**Given text**
◆ ◆ ◆ ◆ ◆

17 Sep How To Know If Your Skills Are Up-To-Date
By Artur Meyster
Technology is changing every aspect of the workforce. Automation and machine learning are becoming more advanced and the skills required by employees are going to morph dramatically. The full extent of this disruption is going to be hard to predict, but the skills that will be needed to survive in the future of work are visible today.
Every few years, it’s important to look at your skillset and to identify where you might be falling short and how you can rectify that situation by acquiring new skills. Fortunately, skills have never been easier to obtain than they are now. Here are some of the top new tech-skills that future employees will need.
Was there ever really any doubt that coding would be on this list? Coding and programming are perhaps the two earliest skills to have emerged that will be pertinent in the future of work. One study even mentioned how, by 2023, there is expected to be nearly 28 million software developers using coding on a daily basis.

◆ ◆ ◆ ◆ ◆

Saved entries

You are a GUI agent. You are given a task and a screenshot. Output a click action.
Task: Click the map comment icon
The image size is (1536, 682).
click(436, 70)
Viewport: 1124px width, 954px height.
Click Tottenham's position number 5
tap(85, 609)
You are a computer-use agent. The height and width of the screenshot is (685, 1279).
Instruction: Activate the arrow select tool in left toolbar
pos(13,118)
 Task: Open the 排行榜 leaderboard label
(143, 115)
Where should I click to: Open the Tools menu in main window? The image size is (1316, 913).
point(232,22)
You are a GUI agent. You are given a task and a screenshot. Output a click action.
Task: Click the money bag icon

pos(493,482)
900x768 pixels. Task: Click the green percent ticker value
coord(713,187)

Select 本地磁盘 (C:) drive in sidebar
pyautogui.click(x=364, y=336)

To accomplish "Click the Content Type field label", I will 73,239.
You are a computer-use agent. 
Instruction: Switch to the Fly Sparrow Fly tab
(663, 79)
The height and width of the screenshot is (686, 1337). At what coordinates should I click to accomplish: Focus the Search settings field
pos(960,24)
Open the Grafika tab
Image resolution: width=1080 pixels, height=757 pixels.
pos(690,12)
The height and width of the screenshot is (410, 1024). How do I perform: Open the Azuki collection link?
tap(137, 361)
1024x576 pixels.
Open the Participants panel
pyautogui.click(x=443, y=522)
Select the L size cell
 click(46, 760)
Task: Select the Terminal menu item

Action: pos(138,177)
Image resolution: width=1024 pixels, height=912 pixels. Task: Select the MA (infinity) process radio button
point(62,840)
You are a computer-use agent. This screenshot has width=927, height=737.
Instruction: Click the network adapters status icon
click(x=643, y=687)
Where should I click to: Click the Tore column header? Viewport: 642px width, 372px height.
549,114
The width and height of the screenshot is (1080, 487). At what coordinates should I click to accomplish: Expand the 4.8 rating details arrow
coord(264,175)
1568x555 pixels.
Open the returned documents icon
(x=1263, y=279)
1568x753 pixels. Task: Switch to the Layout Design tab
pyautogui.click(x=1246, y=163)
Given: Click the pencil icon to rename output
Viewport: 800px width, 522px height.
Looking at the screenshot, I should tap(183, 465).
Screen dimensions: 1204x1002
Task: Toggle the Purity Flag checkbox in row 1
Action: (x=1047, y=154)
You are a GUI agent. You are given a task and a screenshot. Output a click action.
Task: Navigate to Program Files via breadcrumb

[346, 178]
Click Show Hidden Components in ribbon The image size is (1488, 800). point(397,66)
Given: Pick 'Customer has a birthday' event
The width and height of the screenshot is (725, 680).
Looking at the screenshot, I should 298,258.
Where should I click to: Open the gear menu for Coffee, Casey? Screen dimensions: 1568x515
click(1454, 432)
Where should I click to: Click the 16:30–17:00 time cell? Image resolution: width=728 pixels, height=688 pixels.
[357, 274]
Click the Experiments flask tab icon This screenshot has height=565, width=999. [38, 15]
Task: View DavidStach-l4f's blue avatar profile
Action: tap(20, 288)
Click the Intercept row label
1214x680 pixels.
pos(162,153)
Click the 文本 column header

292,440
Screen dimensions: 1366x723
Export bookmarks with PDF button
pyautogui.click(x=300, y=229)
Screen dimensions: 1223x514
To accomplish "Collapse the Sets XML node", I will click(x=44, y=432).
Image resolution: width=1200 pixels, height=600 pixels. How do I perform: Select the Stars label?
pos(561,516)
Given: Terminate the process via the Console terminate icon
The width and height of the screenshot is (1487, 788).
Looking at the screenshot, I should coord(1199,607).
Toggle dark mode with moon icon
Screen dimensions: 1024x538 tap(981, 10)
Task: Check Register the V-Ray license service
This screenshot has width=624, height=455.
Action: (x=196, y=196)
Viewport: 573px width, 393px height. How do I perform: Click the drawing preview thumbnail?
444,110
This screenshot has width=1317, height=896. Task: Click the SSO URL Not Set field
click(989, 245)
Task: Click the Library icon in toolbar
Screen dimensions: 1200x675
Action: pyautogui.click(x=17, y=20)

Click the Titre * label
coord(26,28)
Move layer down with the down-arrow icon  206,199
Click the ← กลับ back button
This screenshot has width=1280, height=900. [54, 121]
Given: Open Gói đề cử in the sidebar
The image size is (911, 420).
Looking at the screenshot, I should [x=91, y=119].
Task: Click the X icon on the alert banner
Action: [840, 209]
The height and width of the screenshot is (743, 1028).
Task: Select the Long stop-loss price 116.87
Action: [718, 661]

◆ ◆ ◆ ◆ ◆

In the text on keeping skills up to date, how many software developers are expected to be using coding daily by 2023?

**Task response**
Nearly 28 million.